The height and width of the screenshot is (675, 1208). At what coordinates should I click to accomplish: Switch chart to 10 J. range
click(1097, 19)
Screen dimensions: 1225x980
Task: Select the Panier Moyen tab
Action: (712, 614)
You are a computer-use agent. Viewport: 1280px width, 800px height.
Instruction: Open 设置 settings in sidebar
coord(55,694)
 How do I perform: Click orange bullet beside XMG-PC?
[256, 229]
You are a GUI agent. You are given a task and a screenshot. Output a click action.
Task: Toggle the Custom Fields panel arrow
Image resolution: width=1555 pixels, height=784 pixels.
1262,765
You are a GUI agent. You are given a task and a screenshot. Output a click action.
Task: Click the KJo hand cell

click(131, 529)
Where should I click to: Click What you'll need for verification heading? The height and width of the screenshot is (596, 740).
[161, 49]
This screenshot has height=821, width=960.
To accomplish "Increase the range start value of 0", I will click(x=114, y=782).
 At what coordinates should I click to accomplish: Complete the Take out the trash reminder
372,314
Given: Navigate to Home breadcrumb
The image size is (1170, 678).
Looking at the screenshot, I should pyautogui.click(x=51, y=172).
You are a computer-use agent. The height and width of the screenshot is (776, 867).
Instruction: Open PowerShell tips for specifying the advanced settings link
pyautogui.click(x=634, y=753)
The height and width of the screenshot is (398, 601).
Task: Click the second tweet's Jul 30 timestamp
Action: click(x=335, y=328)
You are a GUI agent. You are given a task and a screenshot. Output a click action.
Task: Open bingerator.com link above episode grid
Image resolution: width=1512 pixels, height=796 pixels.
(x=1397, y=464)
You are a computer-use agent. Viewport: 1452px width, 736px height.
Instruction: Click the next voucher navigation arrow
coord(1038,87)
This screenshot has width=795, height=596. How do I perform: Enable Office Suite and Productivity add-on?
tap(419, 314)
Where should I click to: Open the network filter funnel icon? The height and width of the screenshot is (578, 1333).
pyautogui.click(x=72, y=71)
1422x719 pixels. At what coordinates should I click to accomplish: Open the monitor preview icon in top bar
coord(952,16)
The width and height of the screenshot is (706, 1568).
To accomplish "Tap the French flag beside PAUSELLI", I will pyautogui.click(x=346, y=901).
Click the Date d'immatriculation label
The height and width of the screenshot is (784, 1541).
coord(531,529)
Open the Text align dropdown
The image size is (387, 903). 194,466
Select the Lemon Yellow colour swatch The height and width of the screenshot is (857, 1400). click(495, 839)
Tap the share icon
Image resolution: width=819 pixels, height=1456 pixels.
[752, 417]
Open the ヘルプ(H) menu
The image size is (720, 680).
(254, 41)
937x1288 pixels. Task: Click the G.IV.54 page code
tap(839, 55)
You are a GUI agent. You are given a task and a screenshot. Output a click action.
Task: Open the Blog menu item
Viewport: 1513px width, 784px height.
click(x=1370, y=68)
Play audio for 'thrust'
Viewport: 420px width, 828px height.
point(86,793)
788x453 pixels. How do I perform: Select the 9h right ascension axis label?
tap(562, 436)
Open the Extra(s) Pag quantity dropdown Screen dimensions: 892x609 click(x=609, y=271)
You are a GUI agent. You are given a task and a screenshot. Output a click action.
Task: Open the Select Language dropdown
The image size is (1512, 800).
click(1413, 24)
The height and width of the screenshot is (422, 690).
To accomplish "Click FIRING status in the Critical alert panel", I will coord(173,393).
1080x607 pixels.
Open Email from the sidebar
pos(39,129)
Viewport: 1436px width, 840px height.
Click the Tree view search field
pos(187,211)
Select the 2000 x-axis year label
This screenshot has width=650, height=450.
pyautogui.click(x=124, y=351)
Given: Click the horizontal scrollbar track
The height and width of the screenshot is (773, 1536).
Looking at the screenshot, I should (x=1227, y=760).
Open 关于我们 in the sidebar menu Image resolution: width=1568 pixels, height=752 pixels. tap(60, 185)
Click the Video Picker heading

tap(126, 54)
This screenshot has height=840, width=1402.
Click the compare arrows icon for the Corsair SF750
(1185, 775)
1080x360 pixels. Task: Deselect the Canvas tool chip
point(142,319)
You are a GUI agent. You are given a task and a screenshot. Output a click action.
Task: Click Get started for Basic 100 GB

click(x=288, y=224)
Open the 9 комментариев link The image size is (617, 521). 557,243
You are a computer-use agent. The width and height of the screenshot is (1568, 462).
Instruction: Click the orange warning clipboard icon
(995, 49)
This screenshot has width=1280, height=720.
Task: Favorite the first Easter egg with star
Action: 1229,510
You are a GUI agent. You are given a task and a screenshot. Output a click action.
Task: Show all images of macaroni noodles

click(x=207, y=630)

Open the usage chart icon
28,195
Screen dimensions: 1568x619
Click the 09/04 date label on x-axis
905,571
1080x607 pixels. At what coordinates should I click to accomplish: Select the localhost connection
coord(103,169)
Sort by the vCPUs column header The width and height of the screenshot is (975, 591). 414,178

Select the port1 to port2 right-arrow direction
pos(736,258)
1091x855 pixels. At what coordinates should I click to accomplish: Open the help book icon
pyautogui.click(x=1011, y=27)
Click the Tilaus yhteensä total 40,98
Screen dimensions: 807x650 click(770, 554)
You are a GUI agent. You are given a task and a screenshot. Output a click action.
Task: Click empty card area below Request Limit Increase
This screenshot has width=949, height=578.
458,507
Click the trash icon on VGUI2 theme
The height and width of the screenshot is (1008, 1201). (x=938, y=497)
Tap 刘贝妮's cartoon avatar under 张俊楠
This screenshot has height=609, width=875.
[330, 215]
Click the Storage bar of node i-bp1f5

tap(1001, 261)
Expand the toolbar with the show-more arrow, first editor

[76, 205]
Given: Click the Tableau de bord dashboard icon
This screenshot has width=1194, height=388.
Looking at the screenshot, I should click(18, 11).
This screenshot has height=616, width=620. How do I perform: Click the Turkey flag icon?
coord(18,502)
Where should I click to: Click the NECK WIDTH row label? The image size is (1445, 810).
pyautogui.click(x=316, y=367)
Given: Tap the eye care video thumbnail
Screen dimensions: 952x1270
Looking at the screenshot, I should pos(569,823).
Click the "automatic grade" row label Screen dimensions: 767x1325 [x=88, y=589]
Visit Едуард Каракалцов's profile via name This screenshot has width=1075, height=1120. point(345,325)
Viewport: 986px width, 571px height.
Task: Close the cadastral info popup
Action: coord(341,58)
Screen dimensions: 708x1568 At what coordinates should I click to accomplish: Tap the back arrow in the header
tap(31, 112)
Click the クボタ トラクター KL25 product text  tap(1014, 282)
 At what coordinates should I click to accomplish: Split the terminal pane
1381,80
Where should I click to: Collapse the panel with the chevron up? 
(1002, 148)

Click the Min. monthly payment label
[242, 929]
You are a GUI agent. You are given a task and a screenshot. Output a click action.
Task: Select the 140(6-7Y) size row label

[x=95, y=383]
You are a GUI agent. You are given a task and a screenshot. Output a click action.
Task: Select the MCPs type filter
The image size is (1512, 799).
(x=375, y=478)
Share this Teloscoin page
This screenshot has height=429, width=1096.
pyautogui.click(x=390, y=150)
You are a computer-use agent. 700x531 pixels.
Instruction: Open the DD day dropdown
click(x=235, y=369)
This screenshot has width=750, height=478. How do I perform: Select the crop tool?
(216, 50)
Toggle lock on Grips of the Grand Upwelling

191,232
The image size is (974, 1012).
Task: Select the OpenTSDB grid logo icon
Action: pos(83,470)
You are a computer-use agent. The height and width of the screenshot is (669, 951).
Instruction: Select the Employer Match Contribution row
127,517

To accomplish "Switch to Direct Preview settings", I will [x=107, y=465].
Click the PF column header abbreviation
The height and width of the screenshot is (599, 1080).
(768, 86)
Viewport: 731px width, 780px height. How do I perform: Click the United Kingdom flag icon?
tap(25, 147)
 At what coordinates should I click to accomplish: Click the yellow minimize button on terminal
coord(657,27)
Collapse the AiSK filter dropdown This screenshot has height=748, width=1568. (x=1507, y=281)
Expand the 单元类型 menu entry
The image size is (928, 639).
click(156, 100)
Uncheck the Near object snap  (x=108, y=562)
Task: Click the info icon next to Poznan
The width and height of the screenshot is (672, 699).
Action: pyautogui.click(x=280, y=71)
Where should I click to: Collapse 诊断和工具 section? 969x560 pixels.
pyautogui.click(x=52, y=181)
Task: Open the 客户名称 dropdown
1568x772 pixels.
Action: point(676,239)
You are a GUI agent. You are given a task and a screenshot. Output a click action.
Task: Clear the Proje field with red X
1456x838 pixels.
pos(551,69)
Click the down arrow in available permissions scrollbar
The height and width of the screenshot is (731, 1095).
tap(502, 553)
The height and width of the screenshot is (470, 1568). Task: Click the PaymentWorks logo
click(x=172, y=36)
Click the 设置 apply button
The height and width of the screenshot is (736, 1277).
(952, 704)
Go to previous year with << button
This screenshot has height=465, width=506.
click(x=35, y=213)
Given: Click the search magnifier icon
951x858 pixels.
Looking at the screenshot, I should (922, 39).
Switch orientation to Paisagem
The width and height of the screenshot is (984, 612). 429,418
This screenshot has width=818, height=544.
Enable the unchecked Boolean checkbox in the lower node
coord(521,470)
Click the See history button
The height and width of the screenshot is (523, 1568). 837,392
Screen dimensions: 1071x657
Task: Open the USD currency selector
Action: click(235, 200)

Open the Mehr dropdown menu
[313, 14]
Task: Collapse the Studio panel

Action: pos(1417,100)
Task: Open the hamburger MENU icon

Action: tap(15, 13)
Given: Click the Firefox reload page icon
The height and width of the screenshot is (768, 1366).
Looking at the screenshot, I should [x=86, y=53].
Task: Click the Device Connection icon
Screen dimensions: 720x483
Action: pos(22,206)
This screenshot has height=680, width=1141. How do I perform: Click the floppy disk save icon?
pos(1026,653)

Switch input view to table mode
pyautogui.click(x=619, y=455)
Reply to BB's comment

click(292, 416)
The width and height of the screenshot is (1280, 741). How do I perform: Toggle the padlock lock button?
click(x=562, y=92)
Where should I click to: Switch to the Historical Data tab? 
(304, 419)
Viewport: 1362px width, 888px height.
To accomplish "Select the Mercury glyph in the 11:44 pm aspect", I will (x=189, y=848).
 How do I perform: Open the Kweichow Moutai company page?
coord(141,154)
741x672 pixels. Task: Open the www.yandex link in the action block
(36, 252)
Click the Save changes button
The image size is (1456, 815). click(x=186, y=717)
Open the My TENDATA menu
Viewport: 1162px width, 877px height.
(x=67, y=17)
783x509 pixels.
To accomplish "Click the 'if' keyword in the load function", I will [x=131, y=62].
-------
* _EXERCISE GOAL_:
Reproduce exactly the entries above, limited to the lines from the one with "Task: Click Get started for Basic 100 GB" through the one with "You are a computer-use agent. The width", both included.

* _WRITTEN SOLUTION_:
Task: Click Get started for Basic 100 GB

click(x=288, y=224)
Open the 9 комментариев link The image size is (617, 521). 557,243
You are a computer-use agent. The width and height of the screenshot is (1568, 462).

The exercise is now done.